[Stored data entries]
BEGIN

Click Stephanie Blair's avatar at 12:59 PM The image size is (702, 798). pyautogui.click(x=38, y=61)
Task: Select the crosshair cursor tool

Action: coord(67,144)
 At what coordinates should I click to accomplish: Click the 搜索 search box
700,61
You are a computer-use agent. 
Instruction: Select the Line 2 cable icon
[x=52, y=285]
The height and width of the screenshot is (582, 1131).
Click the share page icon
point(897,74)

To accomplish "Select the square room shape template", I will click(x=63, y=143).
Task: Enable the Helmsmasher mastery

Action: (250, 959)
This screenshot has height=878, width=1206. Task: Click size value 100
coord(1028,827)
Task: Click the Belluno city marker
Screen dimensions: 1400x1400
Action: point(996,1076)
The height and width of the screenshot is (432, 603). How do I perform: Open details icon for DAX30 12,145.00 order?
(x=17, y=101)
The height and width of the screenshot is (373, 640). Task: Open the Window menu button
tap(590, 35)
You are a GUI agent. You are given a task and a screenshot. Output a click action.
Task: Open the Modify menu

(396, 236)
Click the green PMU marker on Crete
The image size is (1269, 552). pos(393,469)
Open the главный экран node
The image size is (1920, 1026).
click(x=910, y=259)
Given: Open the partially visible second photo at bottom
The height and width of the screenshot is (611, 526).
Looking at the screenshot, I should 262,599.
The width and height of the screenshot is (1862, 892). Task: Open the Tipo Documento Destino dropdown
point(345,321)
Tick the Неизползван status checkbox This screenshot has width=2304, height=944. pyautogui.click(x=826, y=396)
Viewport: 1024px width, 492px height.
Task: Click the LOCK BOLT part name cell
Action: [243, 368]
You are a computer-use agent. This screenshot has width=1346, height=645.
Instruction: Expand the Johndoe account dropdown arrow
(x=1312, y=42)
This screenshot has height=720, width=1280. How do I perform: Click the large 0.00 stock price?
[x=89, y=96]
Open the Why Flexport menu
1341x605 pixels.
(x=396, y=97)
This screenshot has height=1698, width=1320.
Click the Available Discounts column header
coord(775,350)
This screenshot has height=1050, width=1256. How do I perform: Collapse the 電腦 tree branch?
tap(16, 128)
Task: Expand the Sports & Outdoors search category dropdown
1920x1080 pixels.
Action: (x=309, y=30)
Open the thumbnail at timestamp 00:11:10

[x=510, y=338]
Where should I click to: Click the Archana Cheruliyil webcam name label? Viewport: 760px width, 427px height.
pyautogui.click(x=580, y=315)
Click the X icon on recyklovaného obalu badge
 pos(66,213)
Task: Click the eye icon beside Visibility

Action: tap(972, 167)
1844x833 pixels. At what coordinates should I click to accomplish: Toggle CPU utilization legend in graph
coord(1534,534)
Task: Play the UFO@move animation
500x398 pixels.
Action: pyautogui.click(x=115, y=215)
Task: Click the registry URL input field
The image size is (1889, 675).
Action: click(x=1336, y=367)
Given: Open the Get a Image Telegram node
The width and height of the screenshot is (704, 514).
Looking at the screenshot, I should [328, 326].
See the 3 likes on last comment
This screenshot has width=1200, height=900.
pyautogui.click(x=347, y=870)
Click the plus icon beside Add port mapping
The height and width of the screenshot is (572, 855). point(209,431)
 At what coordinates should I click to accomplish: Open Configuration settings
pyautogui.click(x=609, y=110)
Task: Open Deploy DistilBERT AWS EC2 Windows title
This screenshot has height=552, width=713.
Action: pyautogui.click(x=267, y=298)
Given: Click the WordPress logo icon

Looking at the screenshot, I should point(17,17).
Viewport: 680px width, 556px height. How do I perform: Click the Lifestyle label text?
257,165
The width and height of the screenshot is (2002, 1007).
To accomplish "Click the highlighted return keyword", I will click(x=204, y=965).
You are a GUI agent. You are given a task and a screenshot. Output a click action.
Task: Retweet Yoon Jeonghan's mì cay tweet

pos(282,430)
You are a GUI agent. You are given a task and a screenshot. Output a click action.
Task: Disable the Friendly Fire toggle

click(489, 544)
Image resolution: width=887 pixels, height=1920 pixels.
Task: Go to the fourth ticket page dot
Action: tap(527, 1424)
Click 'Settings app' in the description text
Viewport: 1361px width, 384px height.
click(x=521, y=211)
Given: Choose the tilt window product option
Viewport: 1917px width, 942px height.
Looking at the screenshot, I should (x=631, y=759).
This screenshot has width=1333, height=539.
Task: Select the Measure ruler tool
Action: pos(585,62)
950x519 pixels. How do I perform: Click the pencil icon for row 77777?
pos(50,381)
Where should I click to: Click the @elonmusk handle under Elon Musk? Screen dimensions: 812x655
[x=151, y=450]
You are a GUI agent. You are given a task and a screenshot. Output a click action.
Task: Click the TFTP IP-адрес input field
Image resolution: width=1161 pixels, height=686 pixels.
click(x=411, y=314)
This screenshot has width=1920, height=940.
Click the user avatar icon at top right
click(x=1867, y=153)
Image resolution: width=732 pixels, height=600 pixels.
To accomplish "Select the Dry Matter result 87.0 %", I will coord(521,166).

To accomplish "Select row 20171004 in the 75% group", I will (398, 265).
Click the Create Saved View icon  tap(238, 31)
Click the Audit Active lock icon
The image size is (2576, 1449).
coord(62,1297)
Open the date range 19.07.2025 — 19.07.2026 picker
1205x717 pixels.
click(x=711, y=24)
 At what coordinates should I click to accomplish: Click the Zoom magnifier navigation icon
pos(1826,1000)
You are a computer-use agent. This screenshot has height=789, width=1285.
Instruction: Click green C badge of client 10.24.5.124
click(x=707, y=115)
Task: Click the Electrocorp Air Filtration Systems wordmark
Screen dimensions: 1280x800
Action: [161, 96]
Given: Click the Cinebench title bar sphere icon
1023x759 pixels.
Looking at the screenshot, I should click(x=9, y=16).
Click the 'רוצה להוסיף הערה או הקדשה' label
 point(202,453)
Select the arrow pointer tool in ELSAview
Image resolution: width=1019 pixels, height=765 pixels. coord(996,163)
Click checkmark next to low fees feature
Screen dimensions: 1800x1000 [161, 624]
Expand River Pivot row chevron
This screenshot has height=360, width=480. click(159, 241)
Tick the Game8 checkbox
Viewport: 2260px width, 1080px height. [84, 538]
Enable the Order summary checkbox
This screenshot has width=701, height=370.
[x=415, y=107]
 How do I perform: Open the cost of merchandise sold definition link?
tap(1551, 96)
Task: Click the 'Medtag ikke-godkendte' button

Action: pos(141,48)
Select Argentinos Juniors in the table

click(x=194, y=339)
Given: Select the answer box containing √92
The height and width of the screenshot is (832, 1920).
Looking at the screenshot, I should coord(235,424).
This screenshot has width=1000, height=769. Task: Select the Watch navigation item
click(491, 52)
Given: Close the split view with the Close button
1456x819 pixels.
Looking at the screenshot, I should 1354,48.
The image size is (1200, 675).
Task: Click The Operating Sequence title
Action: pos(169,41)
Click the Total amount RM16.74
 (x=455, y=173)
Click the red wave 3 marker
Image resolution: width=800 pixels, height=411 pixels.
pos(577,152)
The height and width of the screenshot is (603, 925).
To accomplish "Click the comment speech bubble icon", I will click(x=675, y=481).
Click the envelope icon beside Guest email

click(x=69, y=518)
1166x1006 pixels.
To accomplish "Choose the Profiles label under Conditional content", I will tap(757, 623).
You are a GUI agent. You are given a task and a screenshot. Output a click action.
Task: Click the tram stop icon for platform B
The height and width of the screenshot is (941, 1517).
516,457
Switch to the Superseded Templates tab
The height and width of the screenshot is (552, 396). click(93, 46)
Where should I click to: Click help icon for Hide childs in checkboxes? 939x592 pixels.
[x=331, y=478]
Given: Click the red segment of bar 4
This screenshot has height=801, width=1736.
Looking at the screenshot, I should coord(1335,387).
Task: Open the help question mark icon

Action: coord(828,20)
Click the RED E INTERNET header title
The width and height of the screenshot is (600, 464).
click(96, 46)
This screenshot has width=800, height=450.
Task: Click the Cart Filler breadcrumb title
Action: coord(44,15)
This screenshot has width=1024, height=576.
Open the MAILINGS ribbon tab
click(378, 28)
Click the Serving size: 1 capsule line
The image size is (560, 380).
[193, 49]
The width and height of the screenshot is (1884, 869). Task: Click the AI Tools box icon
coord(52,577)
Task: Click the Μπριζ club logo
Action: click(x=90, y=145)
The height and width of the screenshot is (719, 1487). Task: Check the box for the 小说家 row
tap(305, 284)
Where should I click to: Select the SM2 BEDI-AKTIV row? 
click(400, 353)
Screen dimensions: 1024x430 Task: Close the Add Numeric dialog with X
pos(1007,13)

END

Prompt>
Could you transcribe the entries above word for word, from the line with "This screenshot has width=1000, height=769." down to the line with "Given: Close the", keeping both?

Answer>
This screenshot has width=1000, height=769. Task: Select the Watch navigation item
click(491, 52)
Given: Close the split view with the Close button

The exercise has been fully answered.